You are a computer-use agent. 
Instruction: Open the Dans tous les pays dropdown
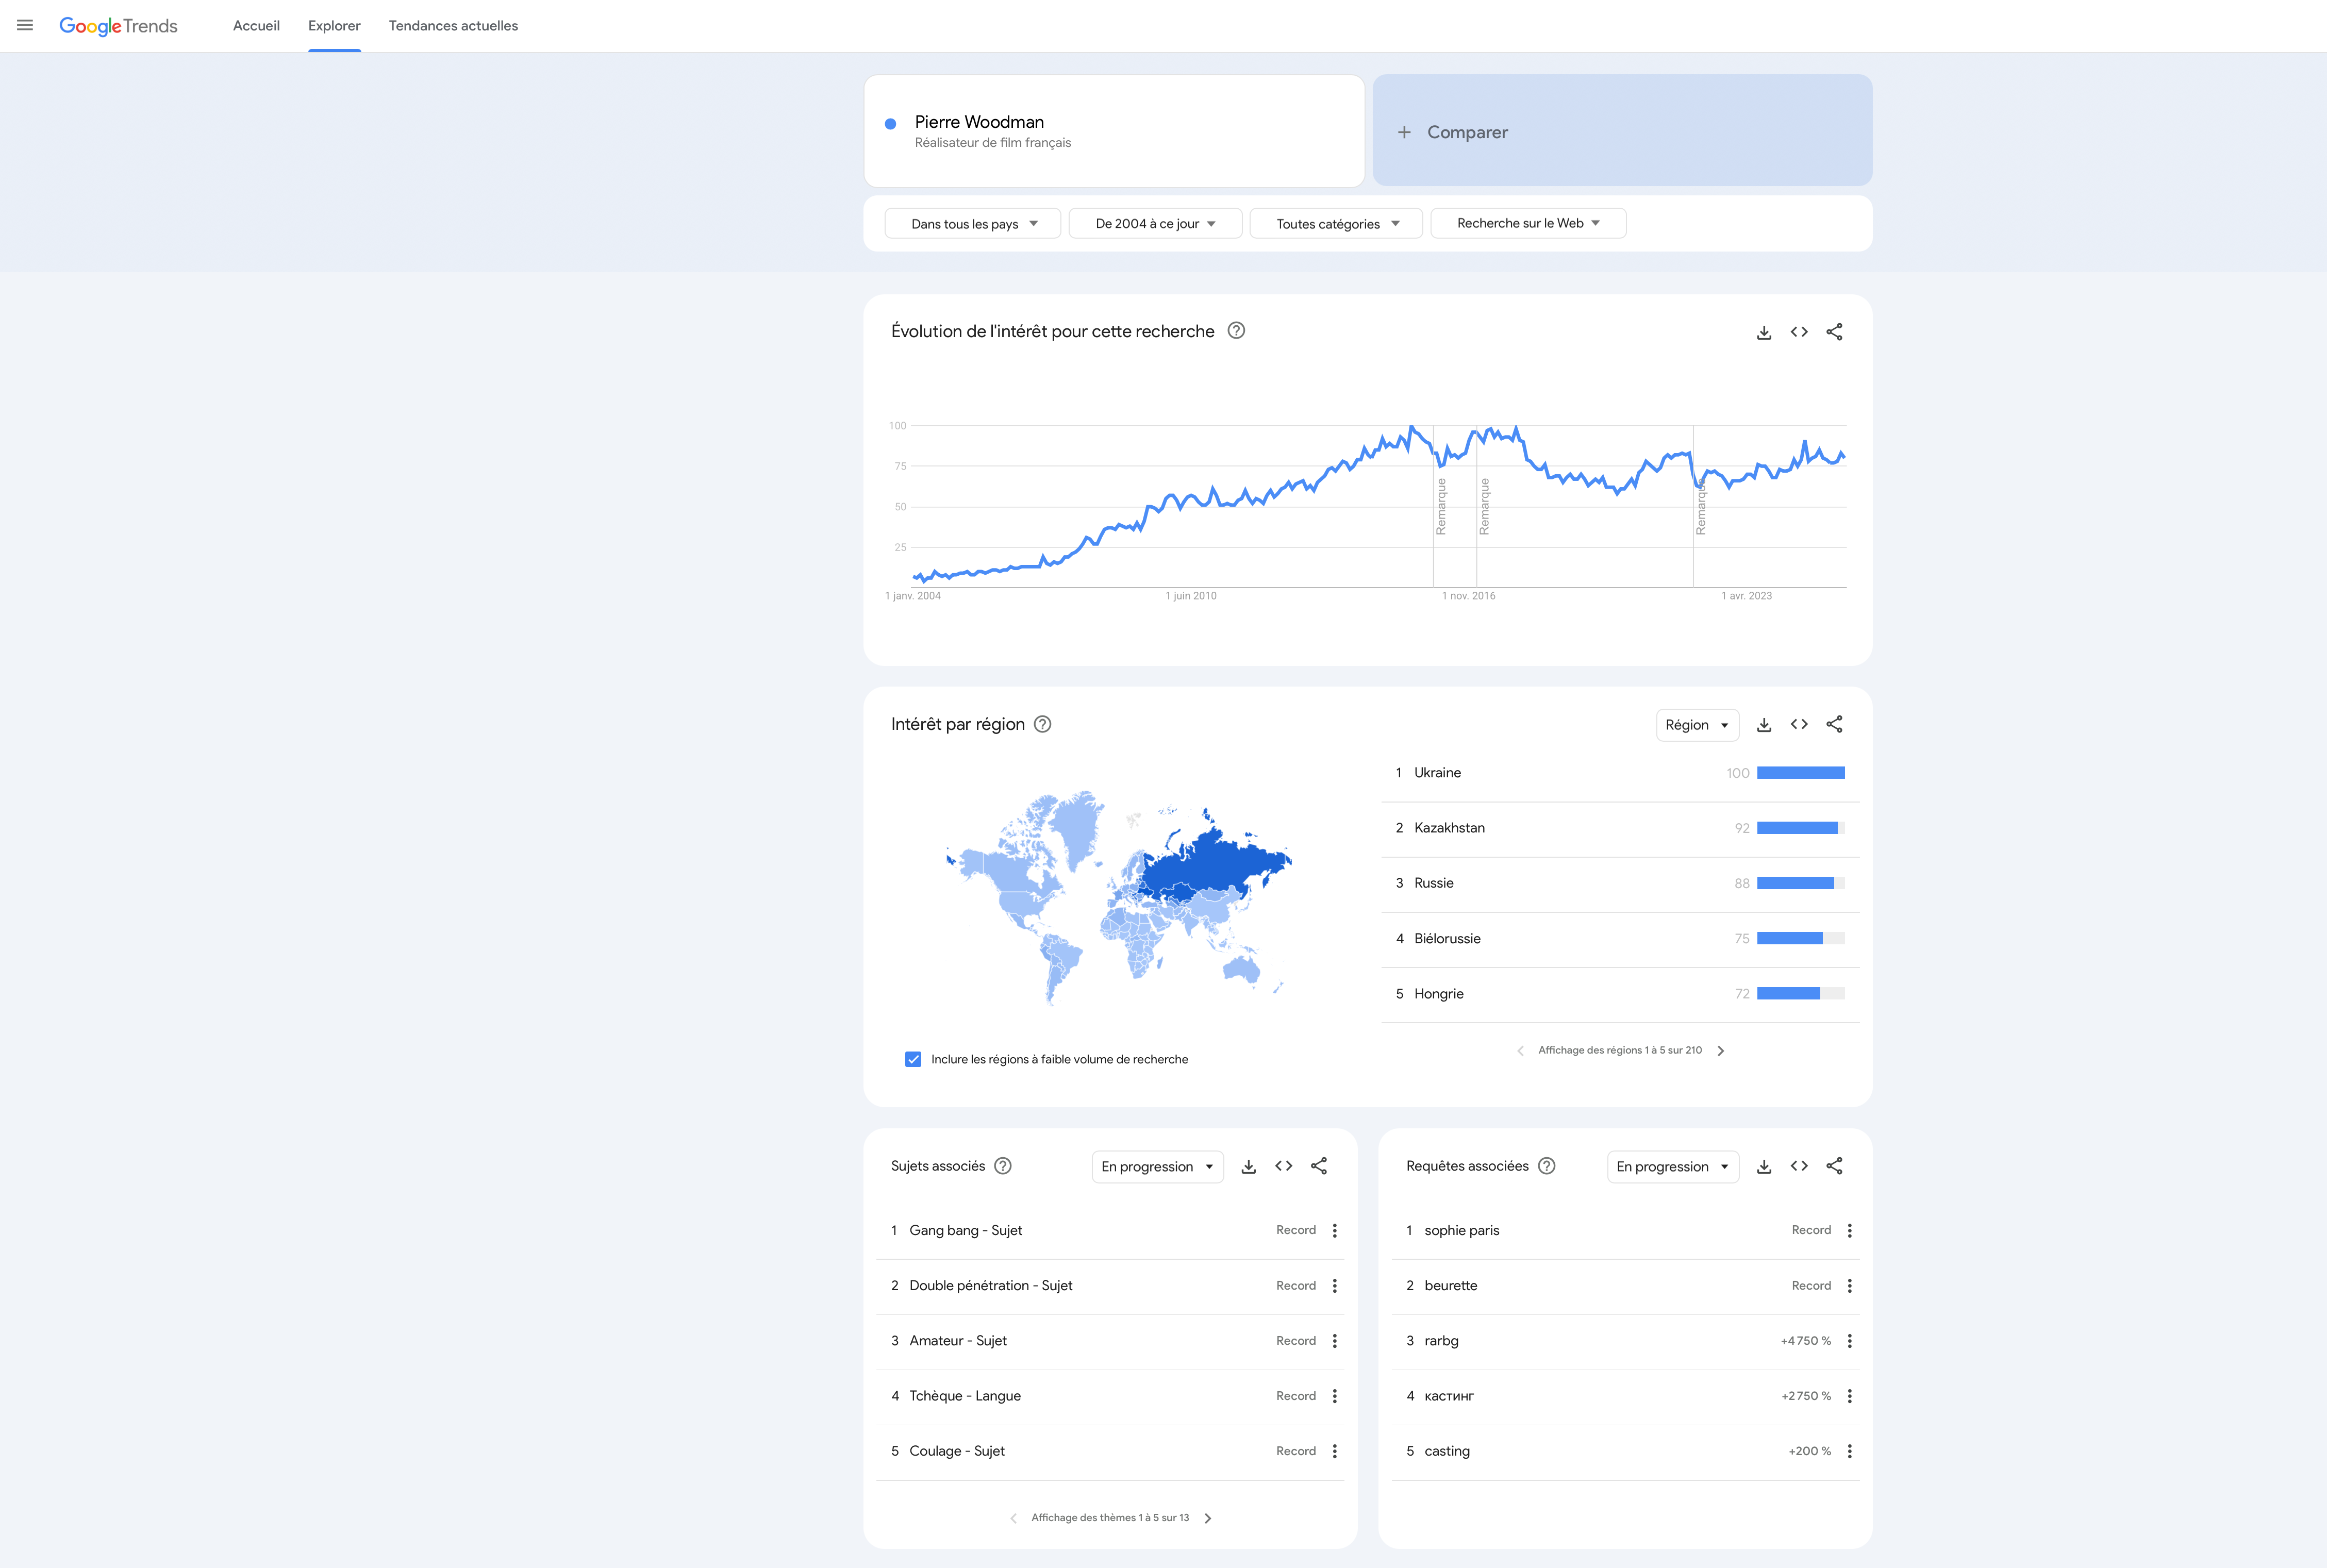point(973,224)
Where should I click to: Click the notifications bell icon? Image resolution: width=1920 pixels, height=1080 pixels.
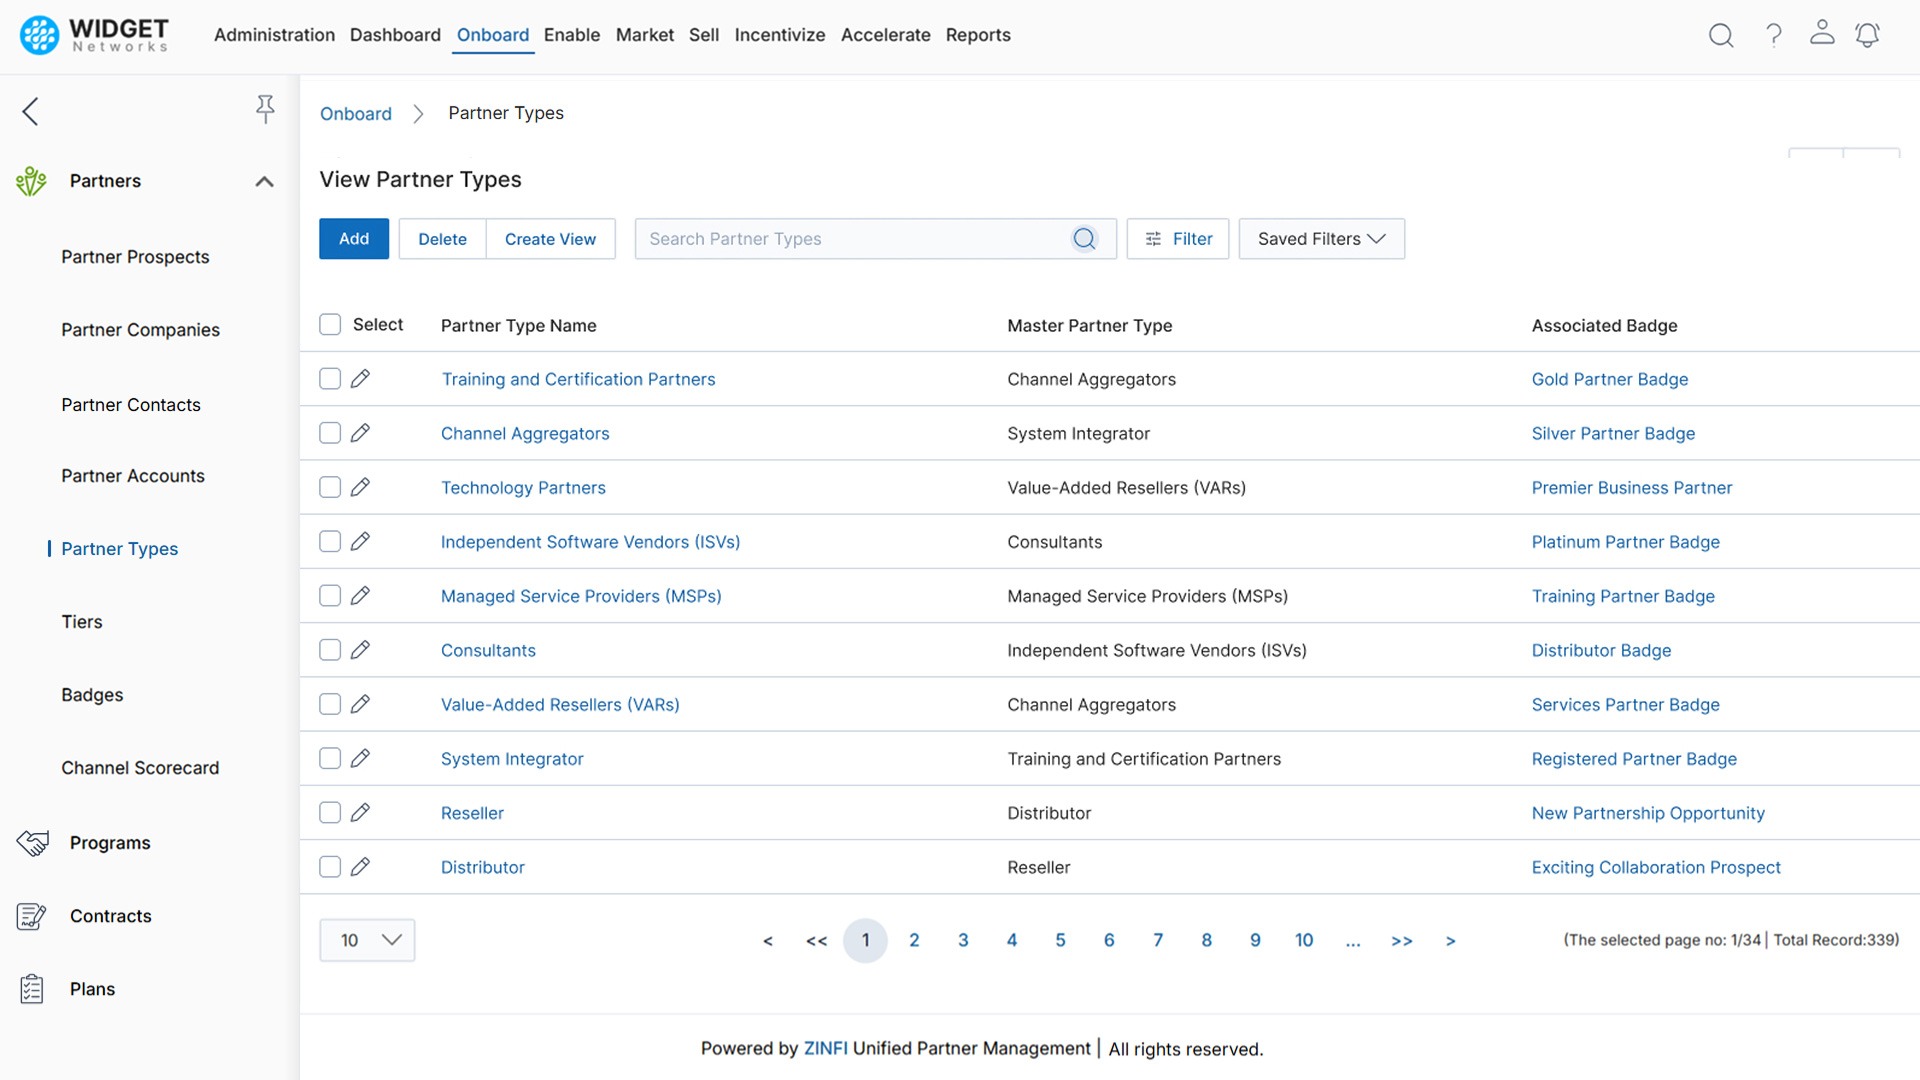pos(1867,36)
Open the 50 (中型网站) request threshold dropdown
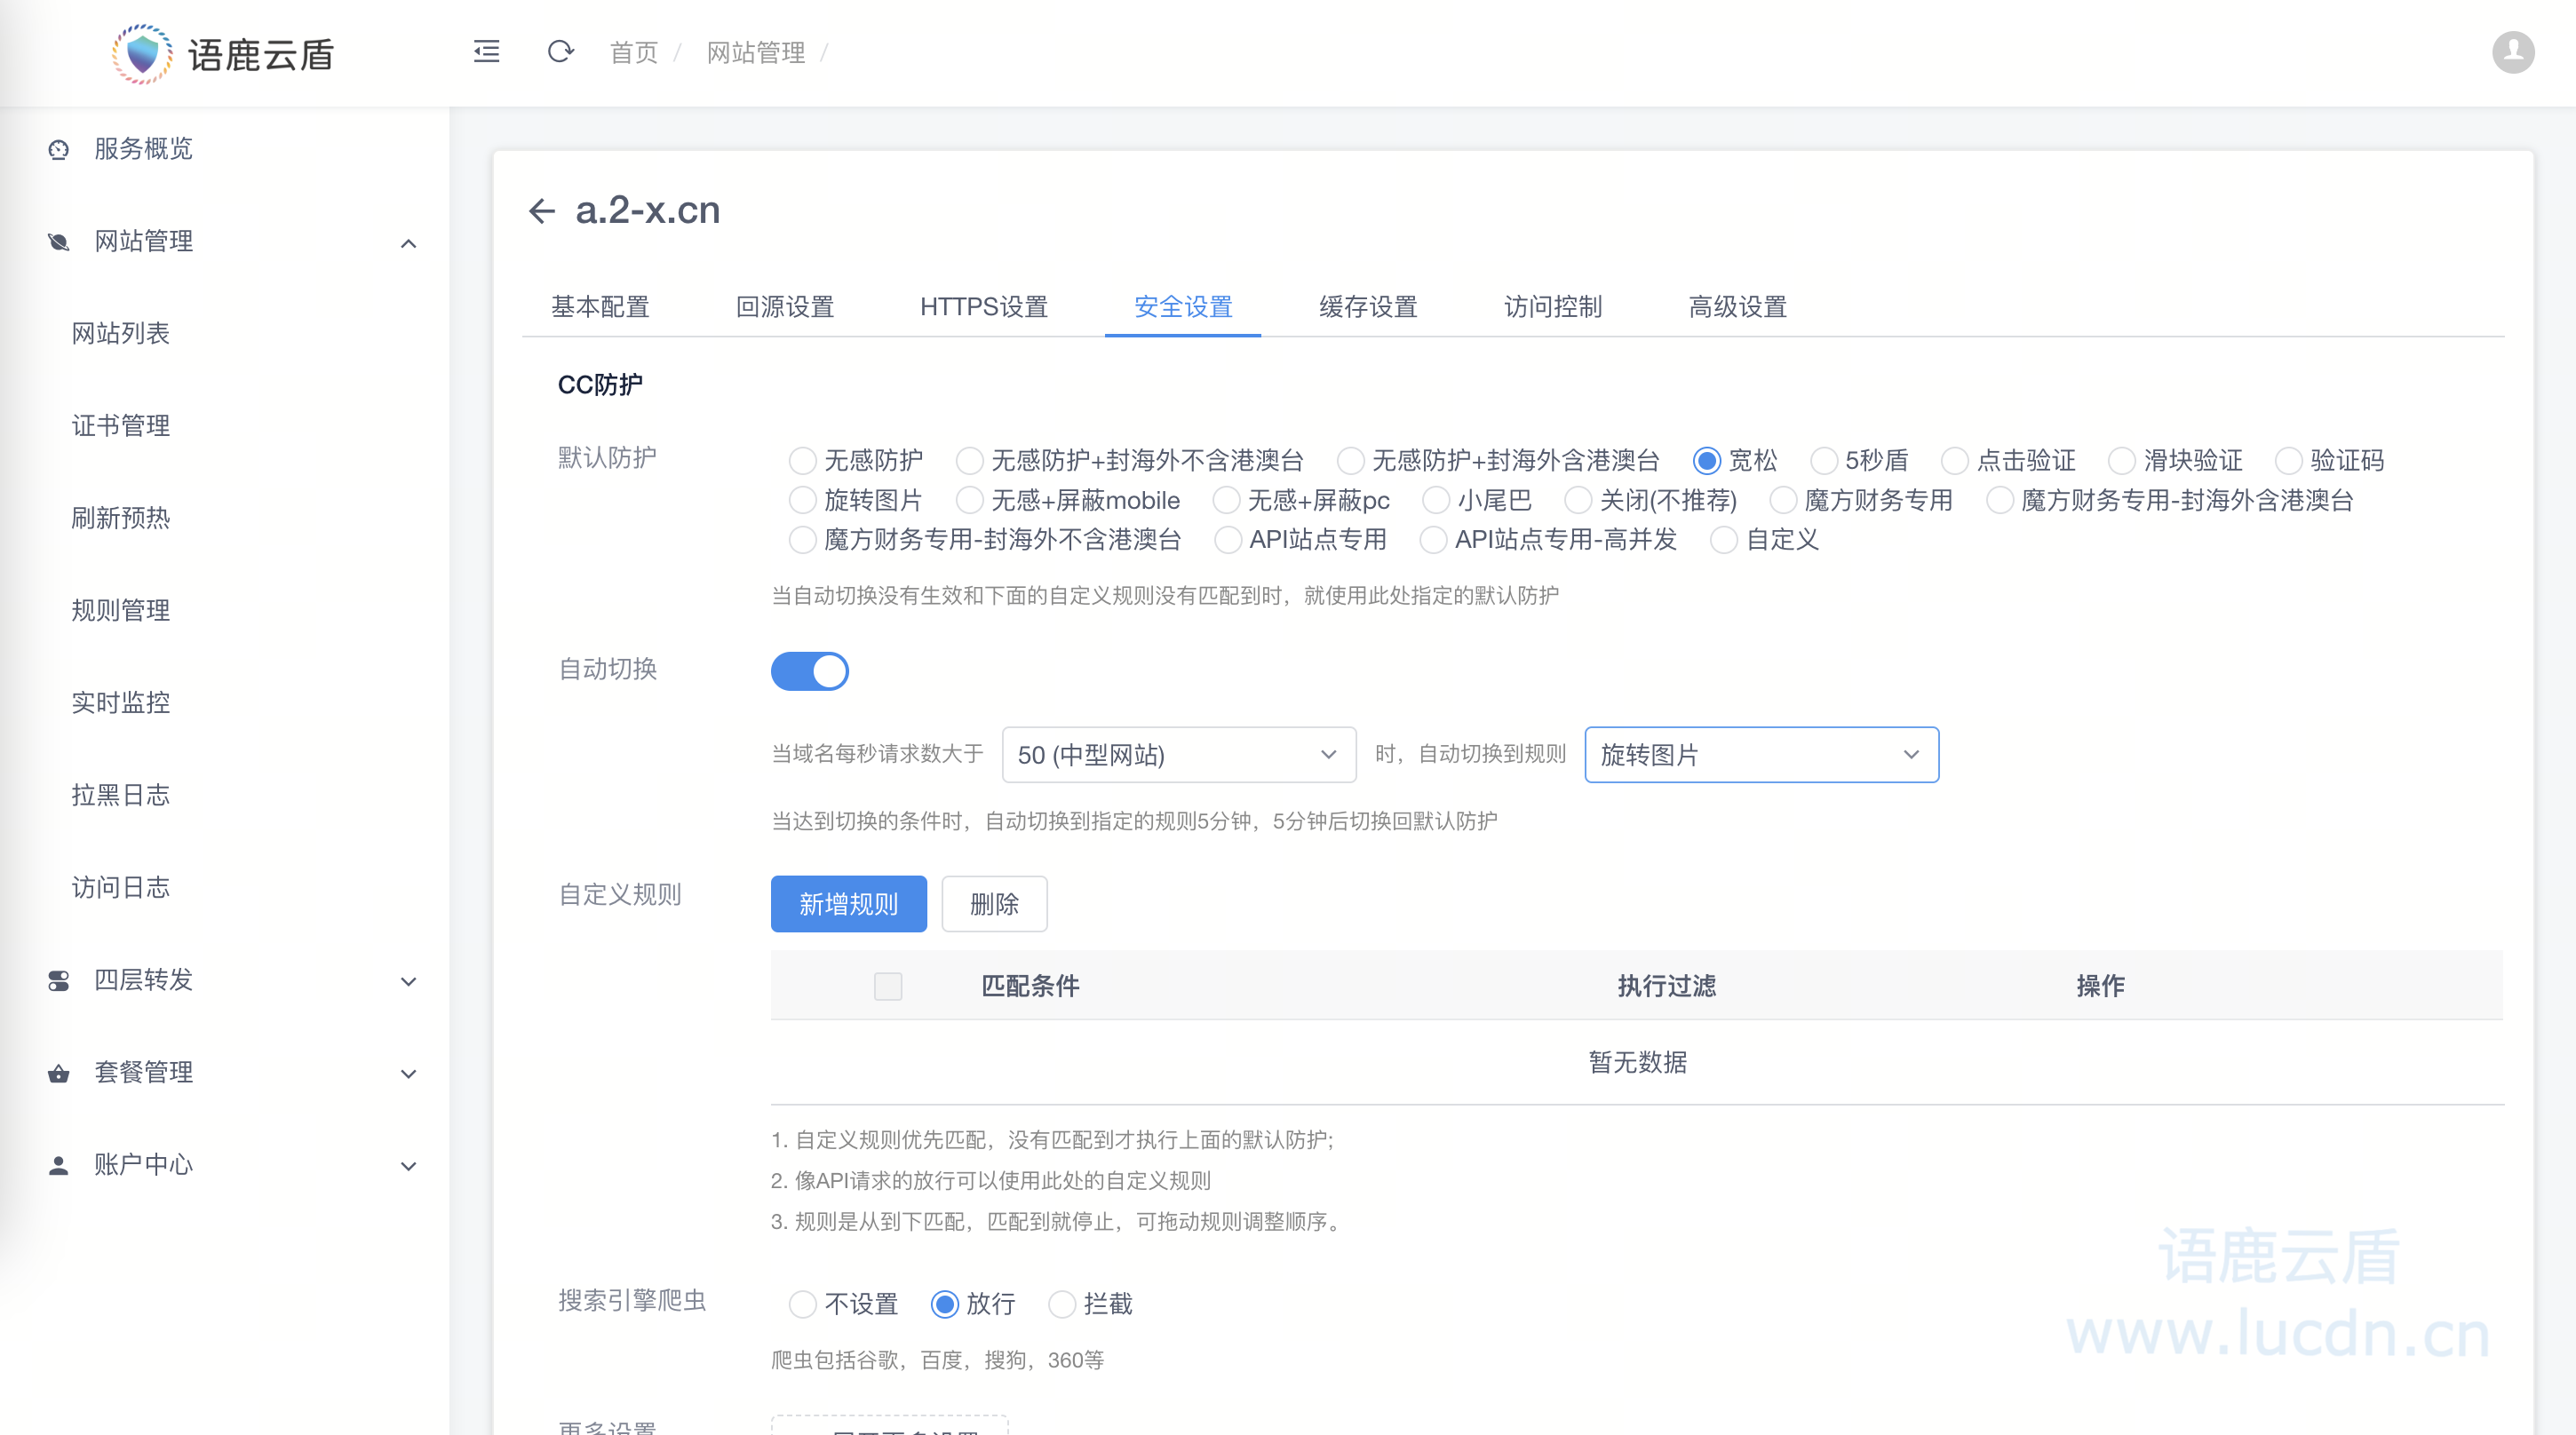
+++
**The problem:**
Using the listing above, copy every line from the line containing "Instruction: Open the" through the last one, both included, and no other lines. Pictures stay out.

**Response to the exercise:**
Instruction: Open the Dans tous les pays dropdown
point(973,224)
Where should I click to: Click the notifications bell icon? Image resolution: width=1920 pixels, height=1080 pixels.
pos(1867,36)
Open the 50 (中型网站) request threshold dropdown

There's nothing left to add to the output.